- _Brontekst_

Pascal, is er in jouw opleiding aandacht besteed aan Duidelijke Taal?
Pascal: nee, niet zoveel. Hoewel mijn studie alweer wat langer geleden is. Ik had wel een vak Overheidscommunicatie, maar dat ging meer over strategie dan over hoe je taal hanteert naar inwoners. Daar merk ik wel duidelijk het verschil in. Juist daarom is het verlangen voor mij zo groot om niet alleen datgene te gebruiken wat ik heb geleerd, maar ook om bezig te zijn met de trend om duidelijk naar onze inwoners te communiceren. Want wat heb je eraan als je een bepaalde boodschap wilt overbrengen, maar hij komt niet aan? Je steekt er tijd en moeite in, maar het komt gewoon niet aan omdat de manier waarop je de boodschap verwoordt, onduidelijk is voor je lezer.
Juliette, wat heb jij geleerd van het intensief bezig zijn met Duidelijke Taal?

- _Vastgelegde gegevens_
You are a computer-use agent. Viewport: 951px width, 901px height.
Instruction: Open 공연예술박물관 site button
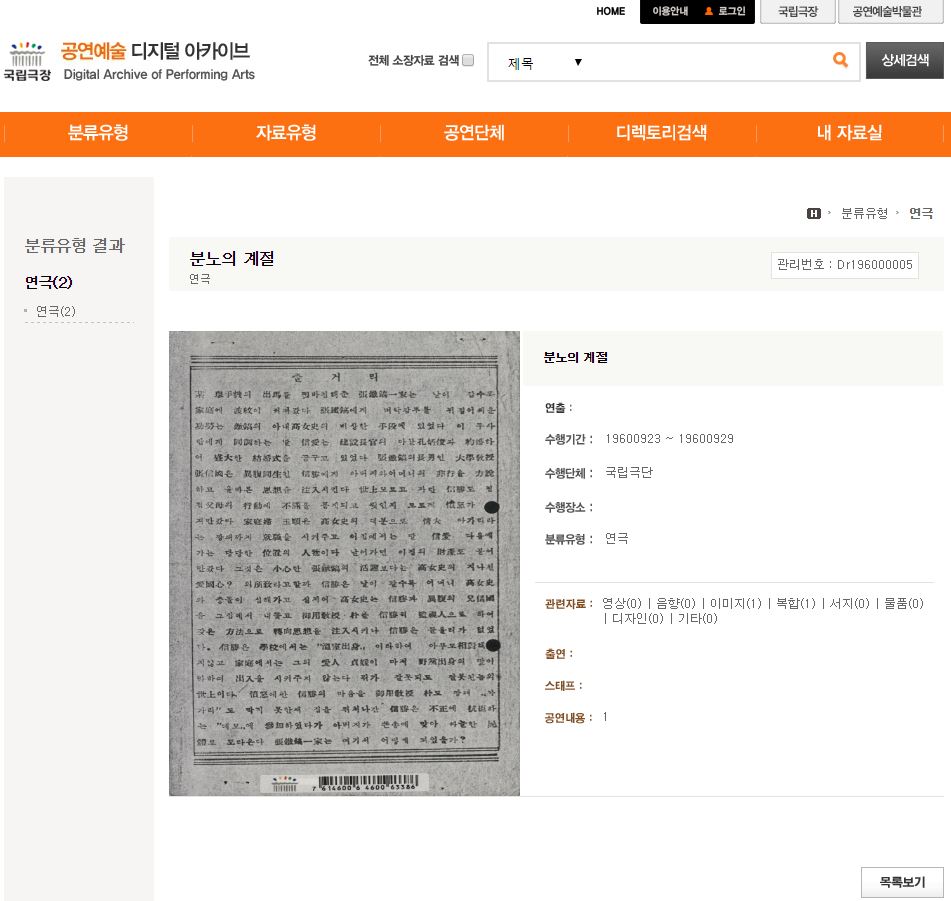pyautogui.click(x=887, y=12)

---

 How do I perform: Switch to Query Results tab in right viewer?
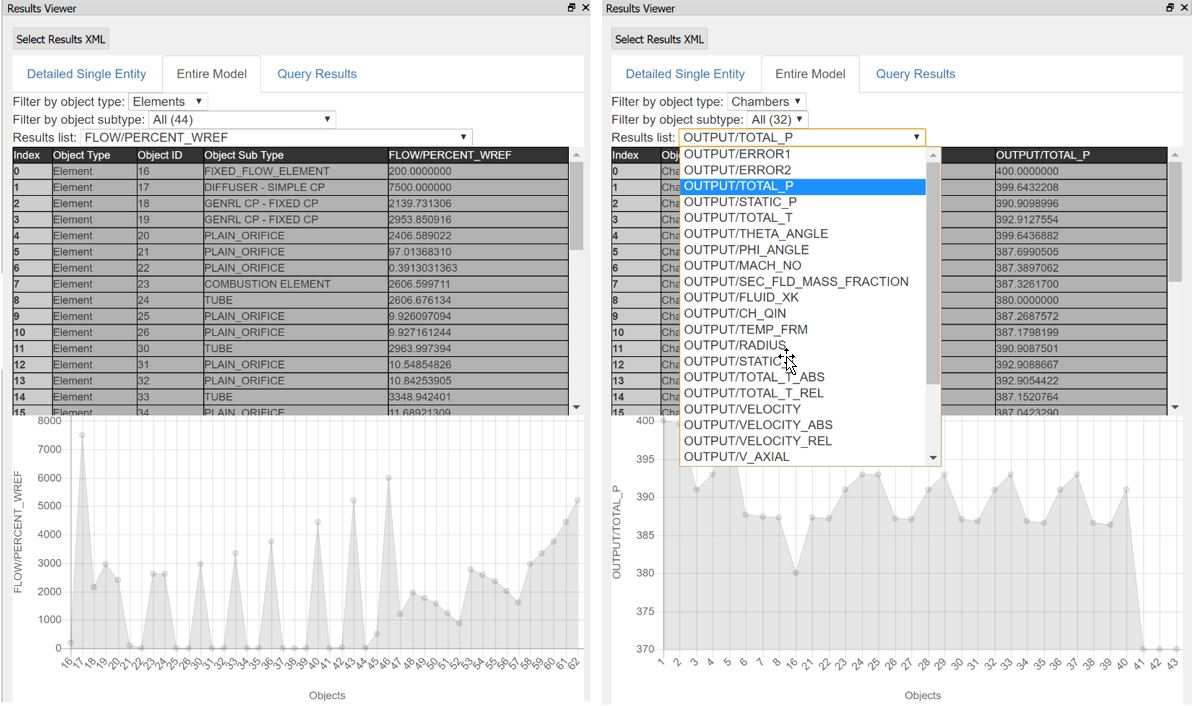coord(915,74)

- _Opdracht_
Welke zinnen in de brontekst hierboven eindigen op een vraagteken? Noem ze allemaal, woord voor woord.

- _Volledig antwoord_
- Pascal, is er in jouw opleiding aandacht besteed aan Duidelijke Taal?
- Want wat heb je eraan als je een bepaalde boodschap wilt overbrengen, maar hij komt niet aan?
- Juliette, wat heb jij geleerd van het intensief bezig zijn met Duidelijke Taal?